1. Nihayet resmen yardımcı doçent oldum
2. Uluslararası bir kongreye katılıp bildiri sundum (hazırlık safhası uzun ve de sancılıydı)
3. 3 AYLIK HAMİLEYİM. MİNİŞİMİZ DÜNYAYA GELECEK.

işte size kapağım budur. Kapakta son noktayı koymuş bulunuyorum sizlere.
İğne hanım anne oluyor :)))

Eee, affettiniz mi beni ? Siz onu söyleyin bari...

Pazartesi, Mart 31, 2008

Bugün de yarışmalara taktım.

Bunu yazmak aklıma gelmemişti ta ki Aslı'cığımın blogunu bu sabah okuyuncaya dek. Ne de güzel yazmış geçen günkü ülkemizin biricik iftiharı güzellik yarışmasını. Ben Paris'i yazacak değilim. Benim tüm ülkemizin yarışmalarında gıcık olduğum bir iki konu var; onları yazacağım sizlere:

1. Yabancı Dil Konusu

Bu ülkede o kadar tercüman, iyi yabancı dil bilen bir sürü insan dururken; nedense yabancı dil konusunda canlı yayında sunuculuk yapabilen (yapabildiğini sanan) bir iki medya tiplemesi vardır. Lakin bu tiplerin ingilizcesi; sadece yurtdışına alışveriş yapmaya gittiklerinde kullanmalarından dolayı; "how much, coffee please, two sugar, welcome, bye, thank you, here is my passaport" ötesine geçmeyen bir ingilizce müsfeddesidir ki; bunlara canlı yayın sunuculuğunu teklif eden kanal dingillerinin de ingilizceleri daha beter olduğu için; bunların "yes this is a book" seviyesinde ingilizceleri, kanal patronlarına "edgar alan poe" şiirleri kadar edebi ve engin gelir. Oysa ki kadın sadece ortaokul birinci sınıf öğrencisi kapasitesindedir. İşin ev - seyirci bacağından bakacak olursak; evde oturan ortalama bir baba da "peeeh, bak garı ne güzel inkilisçe konuşuyor, sen daha misafirlere inkilisçe hoşgildiniz, çay-gayfe ney alırdınıgzz" bile diyemiyon, boşuna okuyon sen zaten b.k kafa, anangile çektiynn beyinzis" diye güzel Türkçesini konuşturur. O sınırlı - sorunlu beyniyle medyanın ona verdiğini sorgulamaksızın kabul etmektedir çünkü.

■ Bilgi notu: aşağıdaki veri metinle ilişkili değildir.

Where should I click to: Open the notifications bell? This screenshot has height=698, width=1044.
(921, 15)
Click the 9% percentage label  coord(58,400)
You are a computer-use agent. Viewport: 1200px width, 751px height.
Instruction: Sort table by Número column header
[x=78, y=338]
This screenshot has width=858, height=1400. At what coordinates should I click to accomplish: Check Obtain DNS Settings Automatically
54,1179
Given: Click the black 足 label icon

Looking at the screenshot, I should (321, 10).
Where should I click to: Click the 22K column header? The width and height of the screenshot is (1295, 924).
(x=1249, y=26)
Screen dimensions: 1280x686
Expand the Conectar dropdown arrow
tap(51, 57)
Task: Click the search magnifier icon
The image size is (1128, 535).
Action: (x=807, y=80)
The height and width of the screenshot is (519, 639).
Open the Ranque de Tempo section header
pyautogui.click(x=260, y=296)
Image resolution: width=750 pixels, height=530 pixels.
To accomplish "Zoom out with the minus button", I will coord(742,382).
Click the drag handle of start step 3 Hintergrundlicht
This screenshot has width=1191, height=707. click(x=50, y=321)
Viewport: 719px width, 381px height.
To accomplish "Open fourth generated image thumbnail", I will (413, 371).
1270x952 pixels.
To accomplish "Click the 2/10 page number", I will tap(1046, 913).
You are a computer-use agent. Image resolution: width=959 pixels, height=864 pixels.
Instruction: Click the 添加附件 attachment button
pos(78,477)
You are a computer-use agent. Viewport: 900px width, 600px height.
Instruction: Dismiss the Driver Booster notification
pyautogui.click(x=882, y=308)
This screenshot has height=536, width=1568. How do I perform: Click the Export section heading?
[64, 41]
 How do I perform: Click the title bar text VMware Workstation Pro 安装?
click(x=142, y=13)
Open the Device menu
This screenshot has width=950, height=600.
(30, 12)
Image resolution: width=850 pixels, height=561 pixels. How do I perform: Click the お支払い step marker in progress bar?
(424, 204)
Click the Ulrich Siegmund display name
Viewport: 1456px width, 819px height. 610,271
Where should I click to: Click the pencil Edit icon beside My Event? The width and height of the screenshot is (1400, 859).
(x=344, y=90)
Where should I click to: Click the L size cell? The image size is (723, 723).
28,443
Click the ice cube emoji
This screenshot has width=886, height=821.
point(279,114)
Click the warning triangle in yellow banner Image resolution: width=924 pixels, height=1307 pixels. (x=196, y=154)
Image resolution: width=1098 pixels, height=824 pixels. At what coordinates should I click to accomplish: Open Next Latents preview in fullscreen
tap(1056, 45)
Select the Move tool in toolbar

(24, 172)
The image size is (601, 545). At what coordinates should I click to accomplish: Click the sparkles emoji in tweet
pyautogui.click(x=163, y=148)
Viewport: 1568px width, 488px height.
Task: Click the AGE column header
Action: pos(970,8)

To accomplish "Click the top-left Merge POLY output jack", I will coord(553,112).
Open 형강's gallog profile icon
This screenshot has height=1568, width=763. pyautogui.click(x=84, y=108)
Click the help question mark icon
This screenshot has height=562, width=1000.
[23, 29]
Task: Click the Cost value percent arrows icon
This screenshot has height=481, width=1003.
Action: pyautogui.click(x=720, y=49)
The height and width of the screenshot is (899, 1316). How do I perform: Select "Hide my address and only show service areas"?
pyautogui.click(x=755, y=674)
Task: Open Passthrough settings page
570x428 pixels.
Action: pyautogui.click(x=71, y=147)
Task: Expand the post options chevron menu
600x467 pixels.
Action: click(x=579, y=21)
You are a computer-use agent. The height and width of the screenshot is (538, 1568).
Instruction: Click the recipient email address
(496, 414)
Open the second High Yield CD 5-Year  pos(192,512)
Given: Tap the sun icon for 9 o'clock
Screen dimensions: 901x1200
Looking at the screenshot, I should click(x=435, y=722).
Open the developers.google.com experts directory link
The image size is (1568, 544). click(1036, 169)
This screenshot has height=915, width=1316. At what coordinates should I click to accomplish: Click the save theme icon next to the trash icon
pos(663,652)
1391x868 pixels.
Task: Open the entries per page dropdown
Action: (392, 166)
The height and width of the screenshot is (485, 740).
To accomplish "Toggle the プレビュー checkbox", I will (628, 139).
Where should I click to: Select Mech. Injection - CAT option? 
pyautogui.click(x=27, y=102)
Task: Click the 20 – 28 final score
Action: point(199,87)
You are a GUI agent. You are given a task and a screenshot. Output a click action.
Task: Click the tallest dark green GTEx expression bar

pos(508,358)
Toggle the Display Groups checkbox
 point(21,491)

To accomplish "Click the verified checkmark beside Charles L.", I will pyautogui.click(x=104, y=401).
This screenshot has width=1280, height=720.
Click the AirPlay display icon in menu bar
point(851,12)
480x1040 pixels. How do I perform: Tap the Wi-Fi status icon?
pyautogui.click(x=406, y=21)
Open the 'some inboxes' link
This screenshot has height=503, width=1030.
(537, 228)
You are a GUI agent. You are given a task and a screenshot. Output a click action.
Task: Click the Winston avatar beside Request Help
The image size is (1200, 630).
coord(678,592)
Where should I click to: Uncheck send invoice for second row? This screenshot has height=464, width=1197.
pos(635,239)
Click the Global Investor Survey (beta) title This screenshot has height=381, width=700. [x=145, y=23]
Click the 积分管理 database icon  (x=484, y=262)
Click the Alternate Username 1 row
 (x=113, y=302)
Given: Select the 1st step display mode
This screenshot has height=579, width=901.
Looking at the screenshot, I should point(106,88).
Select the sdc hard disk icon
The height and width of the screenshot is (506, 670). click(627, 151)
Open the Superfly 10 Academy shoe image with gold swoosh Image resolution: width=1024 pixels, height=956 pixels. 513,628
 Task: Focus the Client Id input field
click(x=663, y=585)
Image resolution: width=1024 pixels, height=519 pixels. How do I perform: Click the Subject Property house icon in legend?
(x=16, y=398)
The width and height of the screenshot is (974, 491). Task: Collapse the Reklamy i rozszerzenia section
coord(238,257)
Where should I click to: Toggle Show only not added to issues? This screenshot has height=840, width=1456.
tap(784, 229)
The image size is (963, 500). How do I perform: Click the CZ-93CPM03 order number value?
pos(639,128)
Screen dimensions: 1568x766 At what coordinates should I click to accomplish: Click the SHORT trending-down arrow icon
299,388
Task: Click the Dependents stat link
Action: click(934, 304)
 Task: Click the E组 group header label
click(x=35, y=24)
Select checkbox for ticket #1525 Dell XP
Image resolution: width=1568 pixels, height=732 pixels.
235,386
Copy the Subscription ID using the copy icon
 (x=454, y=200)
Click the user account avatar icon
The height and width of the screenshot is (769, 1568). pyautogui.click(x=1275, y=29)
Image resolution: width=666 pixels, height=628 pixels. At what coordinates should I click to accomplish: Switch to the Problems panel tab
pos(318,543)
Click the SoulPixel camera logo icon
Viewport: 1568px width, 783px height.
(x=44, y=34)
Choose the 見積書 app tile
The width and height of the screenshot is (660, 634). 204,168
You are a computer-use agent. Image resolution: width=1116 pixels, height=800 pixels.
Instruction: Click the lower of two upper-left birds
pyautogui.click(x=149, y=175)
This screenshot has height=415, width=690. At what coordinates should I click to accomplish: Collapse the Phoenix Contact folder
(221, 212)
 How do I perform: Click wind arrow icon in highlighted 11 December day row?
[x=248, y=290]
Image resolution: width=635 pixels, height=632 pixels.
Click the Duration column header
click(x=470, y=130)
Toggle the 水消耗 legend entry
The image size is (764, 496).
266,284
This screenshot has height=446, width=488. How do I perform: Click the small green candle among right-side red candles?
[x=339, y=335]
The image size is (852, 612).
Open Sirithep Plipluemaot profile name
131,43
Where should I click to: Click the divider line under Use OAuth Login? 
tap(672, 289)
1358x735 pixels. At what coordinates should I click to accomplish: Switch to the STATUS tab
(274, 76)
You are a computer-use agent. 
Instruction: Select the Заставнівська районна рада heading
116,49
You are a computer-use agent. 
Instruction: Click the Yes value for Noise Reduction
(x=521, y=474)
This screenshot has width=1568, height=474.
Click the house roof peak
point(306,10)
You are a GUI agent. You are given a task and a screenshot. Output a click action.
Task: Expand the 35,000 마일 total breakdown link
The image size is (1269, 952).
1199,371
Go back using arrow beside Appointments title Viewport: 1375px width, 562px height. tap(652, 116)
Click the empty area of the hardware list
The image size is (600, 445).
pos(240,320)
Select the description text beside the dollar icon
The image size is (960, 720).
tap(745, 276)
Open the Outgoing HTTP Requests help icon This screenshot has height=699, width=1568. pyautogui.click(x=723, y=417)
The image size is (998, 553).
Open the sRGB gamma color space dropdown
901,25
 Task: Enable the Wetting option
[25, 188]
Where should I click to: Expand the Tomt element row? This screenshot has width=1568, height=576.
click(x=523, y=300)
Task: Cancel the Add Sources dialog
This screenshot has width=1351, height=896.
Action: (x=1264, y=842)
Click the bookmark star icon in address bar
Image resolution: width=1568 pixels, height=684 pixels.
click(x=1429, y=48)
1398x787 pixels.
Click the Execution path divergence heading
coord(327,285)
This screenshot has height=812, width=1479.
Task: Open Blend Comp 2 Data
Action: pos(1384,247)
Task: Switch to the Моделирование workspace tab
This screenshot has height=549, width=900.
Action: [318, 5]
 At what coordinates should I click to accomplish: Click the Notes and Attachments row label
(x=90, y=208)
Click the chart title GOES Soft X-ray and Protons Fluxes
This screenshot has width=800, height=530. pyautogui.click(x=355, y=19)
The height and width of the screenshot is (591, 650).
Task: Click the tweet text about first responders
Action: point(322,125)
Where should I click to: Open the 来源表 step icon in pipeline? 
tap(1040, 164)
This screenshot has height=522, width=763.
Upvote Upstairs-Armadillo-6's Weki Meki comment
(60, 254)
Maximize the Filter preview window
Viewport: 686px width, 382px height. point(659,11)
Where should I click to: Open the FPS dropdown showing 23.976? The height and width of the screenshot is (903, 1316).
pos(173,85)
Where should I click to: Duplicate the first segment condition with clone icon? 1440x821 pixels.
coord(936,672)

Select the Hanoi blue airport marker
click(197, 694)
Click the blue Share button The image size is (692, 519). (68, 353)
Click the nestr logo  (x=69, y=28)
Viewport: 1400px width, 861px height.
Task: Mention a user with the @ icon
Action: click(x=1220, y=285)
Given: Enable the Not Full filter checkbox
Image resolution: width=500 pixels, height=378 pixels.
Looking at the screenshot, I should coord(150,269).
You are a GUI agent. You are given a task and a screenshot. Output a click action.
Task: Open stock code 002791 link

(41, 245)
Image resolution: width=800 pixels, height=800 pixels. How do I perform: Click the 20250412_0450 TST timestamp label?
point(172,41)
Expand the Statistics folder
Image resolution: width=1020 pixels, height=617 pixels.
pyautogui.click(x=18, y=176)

Hayır benim anlamadığım mehmet ali erbil, pınar altuuğ; bazen de meltem cumbul - korhan abay dışında bu ülkenin ingilizce konuşan sunucuları yokmudur? Ya da şöyle sorayım, yabancı dilede sunuş yapacak olan insan illa ki ünlü bir medya tiplemesi olmak zorunda mıdır? Bi de eurovizyonda hangi akla hizmetse, Türkiye'dn Ankara'dan "iyi akşamlar" diyen zevzek bir kız. Asıl o bizi dünyaya rezil ediyor. Avrupaya Türk imajı için Türkiye'yi en iyi temsil ettiği düşünen o kızı seçiyro TRT. Neden TRT var bu arada onu da anlamak mümkün değil. TRT dinazorları seçerler şarkıları da sunucuları da. Arkada anıtkabir dekoruyla o sarışın ebleh kız çıkar ingilizcesini konuşturur. "Good evening Ukraine; How are you Bob? (diğer sunucu kadına yokmuş gibi davranmaktadır bizimki). First of all I'd like tell that you're very handsome tonight" (bizim ankaralı bacı ukraynalı sunucuya sarkar arkadaşlar; ukraynalı kadın sunucuya ise yokmuş gibi davranır), yanlız dediği lafın anlamı daha da berbattır. Sanki herifi her gece izlemektedir, hiçbir canlı yayınını kaçırmamaktadır). "bu akşam çok yakışıklısın". bunu söyleyebilmek için dün akşamı, ondan önceki akşamı da biliyor olman gerekir güzelim; nabeeerr?" Bir de bu şabalak kız Türkiye adına kimlerin puanladığı meçhul puanları da ekranda flört etmeye çalıştığı adama okumaktadır. "from İç Anadolu Region..." Allah seni kahretmesin; böyle mi denir bu? Vaya moni, zero pua! Otur yerine; git TRT'nin açık öğretim kanalına kımıl zararlılarını anlat sen.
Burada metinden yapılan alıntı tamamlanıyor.